An alternative approach was broached by RapidMind, which provides a way of optimizing and parallelizing serial programs in real time. The idea is that C++ programs can be modified to replace standard data types with RapidMind data types and to replace key portions of code with what they call “programs,” small algorithms that more or less look like functions or objects, except that they operate on arrays. None of these changes takes the program outside the bounds of C++.
Using arrays provides data parallelism, even as the program is exploited for algorithmic parallelism. The goal is that once a program has been modified – and legacy code is a key target, even if only performance-critical portions are tweaked – then it can run on any multicore platform without recompiling, with the run-time layer providing the necessary adaptation and optimization. Parallelism is automatically exploited, without any requirement of explicit parallelization by the programmer; the program can be written as a single-threaded serial program – a characteristic of many legacy programs. It is possible to “freeze” the configuration to one platform, eliminating the run-time element (at the cost of no-compile portability), although no information regarding the resulting performance and/or footprint gain was available.
One other sign of a growing amount of infrastructure for multicore was the announcement of benchmark availability from EEMBC, the Embedded Microprocessor Benchmark Consortium. (You can stop looking for the second E in the full name; it’s not there, I already checked.) They have created a suite of benchmark “work items” that can be snapped together into a flow. Some of the pieces consist of a function that acts on data that is bound to it; others act as what they call “filters,” operating on whatever data is provided to them. There is a GUI with which you can assemble a series of these benchmarks into an overall test. You can select various systems and execution models for testing and then compare the results. The results can reveal surprising system weaknesses related to more subtle issues like over-subscription and cache coherency issues.

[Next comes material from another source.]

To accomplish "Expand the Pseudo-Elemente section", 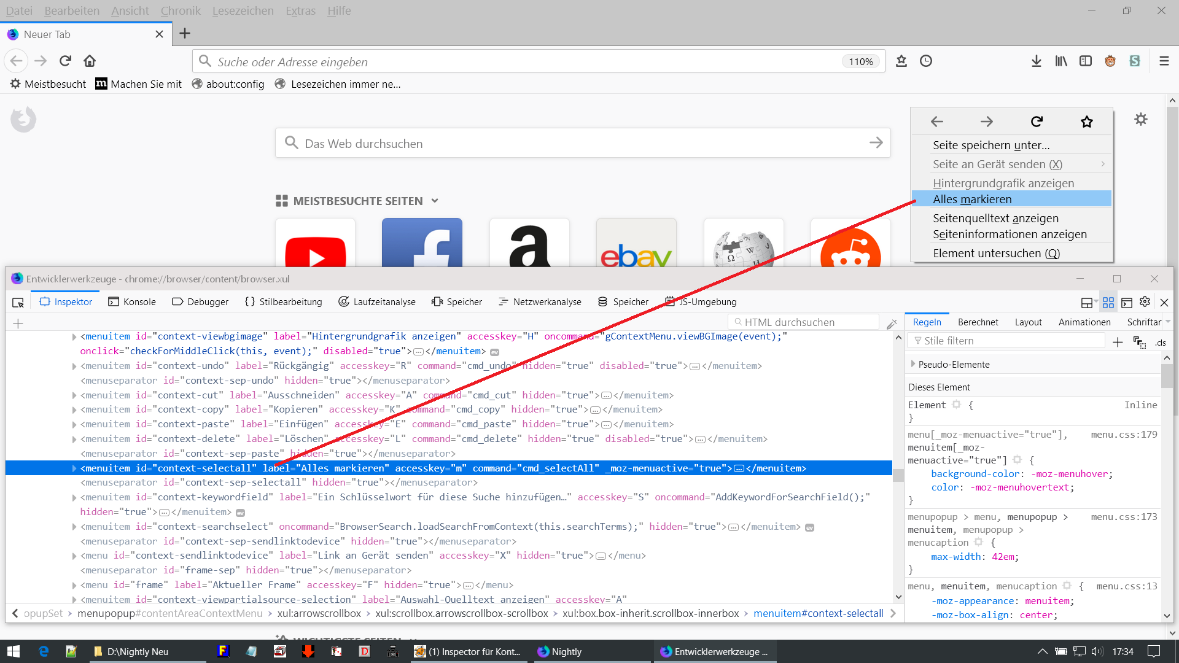I will (x=913, y=364).

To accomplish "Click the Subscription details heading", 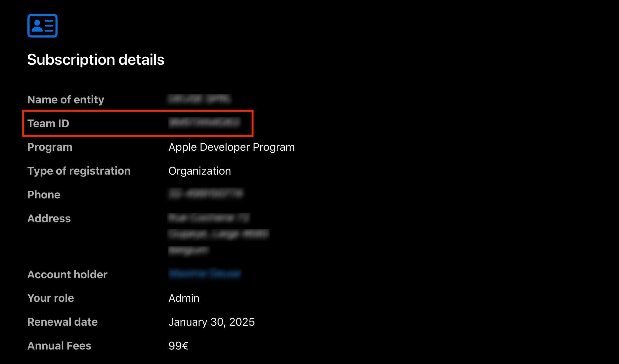I will point(96,60).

In an artifact of the Multicore Expo’s last couple years as a bit more of a boutiquey conference, Markus tends to run things himself, announcing all of the plenary speakers personally and engaging in banter with them at the podium. If the conference continues to grow at this pace, that personal touch may have to be eased up a bit next year as the limits of one person being everywhere at all times are reached. Unless, that is, he can create a multicore implementation of himself so that he can announce numerous different sessions in parallel.